Hulporganisaties worstelen om Oekraïense steden te bereiken
Hulporganisaties proberen uit alle macht Oekraïners in door Russische troepen belegerde steden te bereiken maar dat lukt volgens het Wereldvoedselprogramma (WFP) nauwelijks. Het VN-agentschap hoopt 3,1 miljoen mensen te kunnen voorzien, onder wie honderdduizenden vrouwen en kinderen.

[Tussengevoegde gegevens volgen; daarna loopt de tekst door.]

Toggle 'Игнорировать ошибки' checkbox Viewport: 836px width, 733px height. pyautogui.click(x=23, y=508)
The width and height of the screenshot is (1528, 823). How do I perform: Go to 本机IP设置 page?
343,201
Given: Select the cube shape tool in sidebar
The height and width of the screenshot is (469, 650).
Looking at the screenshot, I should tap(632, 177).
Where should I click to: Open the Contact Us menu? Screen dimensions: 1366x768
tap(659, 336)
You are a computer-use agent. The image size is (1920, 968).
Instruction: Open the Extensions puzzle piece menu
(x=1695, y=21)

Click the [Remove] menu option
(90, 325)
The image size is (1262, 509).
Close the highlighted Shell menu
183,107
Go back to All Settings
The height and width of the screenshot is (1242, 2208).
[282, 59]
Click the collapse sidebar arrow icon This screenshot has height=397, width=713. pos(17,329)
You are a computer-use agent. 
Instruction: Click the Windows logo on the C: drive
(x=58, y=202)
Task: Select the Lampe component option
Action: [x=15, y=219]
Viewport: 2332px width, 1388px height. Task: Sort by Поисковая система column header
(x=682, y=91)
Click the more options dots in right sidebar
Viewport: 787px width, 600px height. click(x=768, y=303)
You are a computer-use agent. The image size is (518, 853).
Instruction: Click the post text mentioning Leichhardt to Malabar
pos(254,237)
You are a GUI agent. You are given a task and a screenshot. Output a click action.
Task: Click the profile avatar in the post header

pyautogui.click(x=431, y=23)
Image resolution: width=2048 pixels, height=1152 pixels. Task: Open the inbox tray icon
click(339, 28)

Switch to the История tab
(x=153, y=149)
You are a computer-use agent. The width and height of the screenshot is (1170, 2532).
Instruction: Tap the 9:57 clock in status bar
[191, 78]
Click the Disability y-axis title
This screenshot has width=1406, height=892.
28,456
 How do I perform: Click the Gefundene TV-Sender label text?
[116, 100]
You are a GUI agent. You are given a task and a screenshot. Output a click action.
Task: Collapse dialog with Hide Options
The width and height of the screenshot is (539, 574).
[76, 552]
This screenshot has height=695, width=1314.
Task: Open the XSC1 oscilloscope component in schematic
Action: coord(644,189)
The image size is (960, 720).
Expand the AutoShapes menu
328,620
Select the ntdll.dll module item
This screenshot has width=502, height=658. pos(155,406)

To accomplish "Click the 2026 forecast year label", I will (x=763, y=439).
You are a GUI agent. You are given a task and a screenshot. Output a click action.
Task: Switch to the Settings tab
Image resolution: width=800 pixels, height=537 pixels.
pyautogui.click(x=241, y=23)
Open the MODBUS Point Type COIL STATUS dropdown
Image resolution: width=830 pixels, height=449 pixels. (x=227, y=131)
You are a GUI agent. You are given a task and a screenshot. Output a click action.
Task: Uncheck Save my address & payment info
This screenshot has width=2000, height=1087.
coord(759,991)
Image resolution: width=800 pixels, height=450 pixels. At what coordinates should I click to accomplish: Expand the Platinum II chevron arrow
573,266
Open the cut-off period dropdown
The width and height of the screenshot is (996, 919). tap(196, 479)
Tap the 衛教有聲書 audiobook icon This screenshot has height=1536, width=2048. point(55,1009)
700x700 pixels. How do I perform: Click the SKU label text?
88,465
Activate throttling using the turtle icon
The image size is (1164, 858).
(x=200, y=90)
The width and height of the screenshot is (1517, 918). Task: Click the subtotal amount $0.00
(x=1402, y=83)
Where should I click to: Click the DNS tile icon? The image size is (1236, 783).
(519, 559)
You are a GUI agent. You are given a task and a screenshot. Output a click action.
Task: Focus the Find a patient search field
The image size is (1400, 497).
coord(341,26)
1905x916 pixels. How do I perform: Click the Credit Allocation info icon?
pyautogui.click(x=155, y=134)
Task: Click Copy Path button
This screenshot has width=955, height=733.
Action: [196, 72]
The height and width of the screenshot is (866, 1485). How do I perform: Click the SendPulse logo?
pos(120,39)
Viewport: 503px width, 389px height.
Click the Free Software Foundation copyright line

De uitdaging is om bij steden te komen die zijn omringd of dat bijna zijn”, zegt WFP-noodhulpcoördinator Jakob Kern, die de situatie als slecht omschrijft. Het gebrek aan toegang voor humanitaire hulp maakt het vrijwel onmogelijk voedsel te leveren aan de omsingelde havenstad Marioepol en de bijna volledig afgesloten noordoostelijke steden Charkov en Soemi. Dergelijke belegeringstactieken waren volgens Kern eerder deze eeuw onaanvaardbaar.
Het WFP moest „uit het niets” magazijnen bevoorraden en de door gevechten onderbroken toevoerlijnen omzeilen. Een kolossale opdracht, verzucht de noodhulpcoördinator. Om rijst, pasta en blikken met vlees op hun bestemming te krijgen is ook lastig omdat vrachtwagenchauffeurs moeilijk zijn te vinden.
Een konvooi van enkele vrachtwagens bereikte twee dagen geleden Soemi met voorraden voor een paar dagen voor 3000 mensen. „Maar het moet veel grootschaliger”, aldus Kern. Voor een stad met een half miljoen of een miljoen mensen moet er eigenlijk elke dag een konvooi arriveren, dus een permanente humanitaire corridor voor genoemde steden is volgens hem hard nodig.
Het Wereldvoedselprogramma maakt veel meer kosten door de mede door de oorlog gestegen voedsel- en energieprijzen. De organisatie geeft daardoor wereldwijd ruim 63 miljoen euro per maand extra uit en is met spoed op zoek naar donaties.